'Dear Fat People' Video : YouTuber Nicole Arbour Shut Down For Fat-Shaming
'Dear Fat People' Video : YouTuber Nicole Arbour Shut Down For Fat-Shaming

Dear Fat People: Nicole Arbour Shut Down For Fat-Shaming ‘Video’

Nicole Arbour, a Vlogger and comedian, prompted outrage with her six minute “fat-shaming” video, ‘Dear Fat People’, which criticised overweight people for claiming they are discriminated against.

In the six-minute video, intercut with jokes and quick edits, she calls out the culture around fat acceptance. “Fat-shaming is not a thing. Fat people made that up,” she said in the video. “Are you going to tell the doctor that they’re being ‘mean’ and ‘fat-shaming you’ when they say you have fucking heart disease?”

She told a story of going to the airport and encountering a “TLC-special fat” family that “smelled like sausages,” who get to skip the line and head to the gate in a golf cart because of their mobility issues.

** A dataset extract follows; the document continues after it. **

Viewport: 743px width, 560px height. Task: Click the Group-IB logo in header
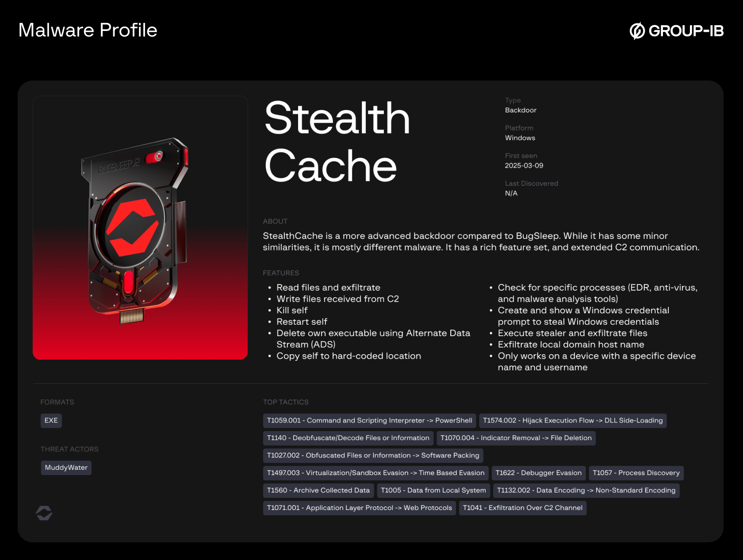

She then had to sit next to a member of that family, whom she calls “Jabba the Son.”

And she said she hopes any “fat-shaming” she does will actually motivate people to lose weight. “If we offend you so much that you lose weight, I am OK with that,” she said. “I don’t feel bad for you, because you’re taking your body for granted.”

The video was met with almost immediate outrage, especially in the body-positive community. Whitney Thore, star of TLC’s My Big Fat Fabulous Life, posted a response video calling out Arbour for harshly judging people she doesn’t know, especially since fat-shaming usually just makes people gain more weight. “You can not tell a person’s health, physical or otherwise, just by looking at them,” she said. “Do you know that I’ve recovered from an eating disorder that I suffered from for seven years?”

YouTube star Grace Helbig, who has 2.6 million subscribers, posted a heartfelt response to Arbour’s video. “I was really triggered by that video, unexpectedly,” she said. “I’ve had my own issues with body image in the past, some really dark personal struggles.”

Arbour said that YouTube took down her entire channel and suspended her Google+ profile after the video was reported too many times. Her channel was eventually restored, and the video racked up millions of views on Facebook in the meantime.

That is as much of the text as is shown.